As the story grew, many saw this as an opportunity to capitalize on the situation. J.W. McGraw sees it as a way to gain some favor from the environmentalists who protest his drilling in the arctic, and the president and his staff see it as a way to gain favor from the American people. But nobody could have imagined the attention and sympathy the world would feel towards the plight of these three majestic creatures on the brink of drowning if they couldn’t find their way to open waters before the ice completely froze over.

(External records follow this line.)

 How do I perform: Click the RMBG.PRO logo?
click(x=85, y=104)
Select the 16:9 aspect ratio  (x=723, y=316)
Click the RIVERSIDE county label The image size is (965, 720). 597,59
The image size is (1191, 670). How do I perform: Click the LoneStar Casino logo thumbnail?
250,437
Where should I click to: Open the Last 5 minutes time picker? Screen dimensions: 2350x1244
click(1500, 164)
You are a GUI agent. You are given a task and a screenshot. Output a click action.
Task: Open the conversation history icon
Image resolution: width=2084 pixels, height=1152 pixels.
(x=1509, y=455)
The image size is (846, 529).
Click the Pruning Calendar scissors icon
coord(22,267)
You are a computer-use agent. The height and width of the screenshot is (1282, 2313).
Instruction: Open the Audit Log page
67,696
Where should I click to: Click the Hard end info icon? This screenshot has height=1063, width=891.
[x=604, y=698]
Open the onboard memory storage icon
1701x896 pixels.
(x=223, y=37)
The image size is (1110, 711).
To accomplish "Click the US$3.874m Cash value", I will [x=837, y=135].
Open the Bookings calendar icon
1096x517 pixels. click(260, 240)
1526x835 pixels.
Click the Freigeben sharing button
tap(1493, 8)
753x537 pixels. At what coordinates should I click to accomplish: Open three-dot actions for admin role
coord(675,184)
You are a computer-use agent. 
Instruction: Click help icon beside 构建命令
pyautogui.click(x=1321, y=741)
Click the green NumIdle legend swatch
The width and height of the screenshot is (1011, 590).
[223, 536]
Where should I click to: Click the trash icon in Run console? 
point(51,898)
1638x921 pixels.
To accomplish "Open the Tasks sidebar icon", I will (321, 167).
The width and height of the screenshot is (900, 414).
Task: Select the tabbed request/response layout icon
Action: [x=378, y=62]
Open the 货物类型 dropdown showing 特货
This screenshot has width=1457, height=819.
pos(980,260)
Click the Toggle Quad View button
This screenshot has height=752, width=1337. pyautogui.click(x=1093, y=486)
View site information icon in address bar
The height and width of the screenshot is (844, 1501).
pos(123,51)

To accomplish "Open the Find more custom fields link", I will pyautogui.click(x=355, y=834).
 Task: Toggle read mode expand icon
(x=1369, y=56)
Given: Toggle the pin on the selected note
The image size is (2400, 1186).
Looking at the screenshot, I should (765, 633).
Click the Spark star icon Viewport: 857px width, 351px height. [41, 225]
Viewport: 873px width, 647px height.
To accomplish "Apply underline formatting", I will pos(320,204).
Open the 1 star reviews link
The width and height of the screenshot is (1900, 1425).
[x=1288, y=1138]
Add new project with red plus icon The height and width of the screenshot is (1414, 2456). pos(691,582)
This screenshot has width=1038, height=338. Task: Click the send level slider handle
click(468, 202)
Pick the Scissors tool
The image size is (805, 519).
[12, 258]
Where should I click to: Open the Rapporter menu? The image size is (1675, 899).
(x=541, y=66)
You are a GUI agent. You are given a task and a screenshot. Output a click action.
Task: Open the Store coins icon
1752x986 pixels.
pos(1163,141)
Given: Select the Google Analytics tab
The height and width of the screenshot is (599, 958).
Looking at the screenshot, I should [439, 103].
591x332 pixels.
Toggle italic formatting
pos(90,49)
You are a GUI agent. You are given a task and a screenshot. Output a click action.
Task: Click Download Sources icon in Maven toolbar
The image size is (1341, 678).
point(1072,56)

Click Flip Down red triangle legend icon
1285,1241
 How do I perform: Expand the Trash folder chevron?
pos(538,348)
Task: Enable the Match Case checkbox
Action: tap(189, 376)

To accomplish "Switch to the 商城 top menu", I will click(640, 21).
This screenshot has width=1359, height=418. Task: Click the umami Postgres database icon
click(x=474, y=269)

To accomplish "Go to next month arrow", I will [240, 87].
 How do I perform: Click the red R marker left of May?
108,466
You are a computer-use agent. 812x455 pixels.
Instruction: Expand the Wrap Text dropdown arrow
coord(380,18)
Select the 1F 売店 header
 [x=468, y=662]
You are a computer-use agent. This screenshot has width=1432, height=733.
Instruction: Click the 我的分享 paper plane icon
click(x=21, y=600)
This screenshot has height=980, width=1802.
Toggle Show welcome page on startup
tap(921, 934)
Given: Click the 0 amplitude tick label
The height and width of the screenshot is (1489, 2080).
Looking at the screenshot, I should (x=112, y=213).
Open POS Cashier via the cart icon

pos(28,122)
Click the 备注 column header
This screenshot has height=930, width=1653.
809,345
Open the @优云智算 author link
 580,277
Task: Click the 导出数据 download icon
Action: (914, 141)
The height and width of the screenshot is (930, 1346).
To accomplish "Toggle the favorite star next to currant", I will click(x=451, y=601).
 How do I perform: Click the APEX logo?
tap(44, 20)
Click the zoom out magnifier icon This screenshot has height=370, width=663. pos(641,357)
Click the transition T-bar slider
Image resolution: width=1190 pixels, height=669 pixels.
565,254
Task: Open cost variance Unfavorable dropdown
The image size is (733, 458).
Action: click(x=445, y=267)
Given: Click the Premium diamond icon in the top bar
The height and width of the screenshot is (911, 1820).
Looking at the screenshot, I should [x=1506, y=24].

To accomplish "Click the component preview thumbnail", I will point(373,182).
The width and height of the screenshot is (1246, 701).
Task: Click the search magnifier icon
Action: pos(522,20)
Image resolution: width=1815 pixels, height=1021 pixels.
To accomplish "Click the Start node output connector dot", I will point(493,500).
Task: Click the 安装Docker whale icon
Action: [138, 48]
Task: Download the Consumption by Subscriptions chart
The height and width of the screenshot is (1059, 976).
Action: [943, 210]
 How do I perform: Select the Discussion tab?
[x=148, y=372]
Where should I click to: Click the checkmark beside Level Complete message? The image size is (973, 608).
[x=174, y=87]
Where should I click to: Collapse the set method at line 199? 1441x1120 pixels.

As the new story grows, reporters from all over begin to descend on this small town, including budding journalist Jill Jerard (Kristen Bell) — a minor crush of Adam Carlson — who wants to use this story to further her career as well. When colder weather hits and the water begins to freeze even faster, the local Alaskan natives consider harvesting the whales before they die and using the meat to feed their families as they have done for centuries. This causes a outcry from Rachel and Greenpeace, who don’t see it as a way of life, but as plain cold-blooded murder. As the two cultures clash, one thing is certain — the family of whales nicknamed Fred, Wilma and Bam Bam have little time left for action to take place before they perish.
Directed by Ken Kwapis (“He’s Just Not That Into You”) and based on the book “Freeing the Whales” by author Tom Rose, “Big Miracle” covers Operation Breakthrough, an international effort to free whales trapped by ice near Point Barrow, Alaska. I am too young to remember this event, but the film fills in all of the gaps if you didn’t know the story and even features a lot of real footage shot there in Alaska, which is seamlessly integrated with the movie.
Like most animal-in-peril movies you have to be taken with these underwater giants immediately to really care about the serious peril they are in and with beautiful shots above water and below, you see the spirit of the whales, their personalities and you are immediately on their side.
The casting in the film works well and John Krasinski is balanced well by Drew Barrymore. Both are slightly odd, but Barrymore is a perfect fit for the animal rights activist because she has a very “hippy-ish” vibe normally. Even though the characters are no longer a couple, you see the jealousy and rivalry when Kristen Bell enters the picture. Ted Danson really sells the power of the oil tycoon and I really enjoyed Kathy Baker in her small role as the wife who tricks him into thinking it was his idea to help with the rescue effort.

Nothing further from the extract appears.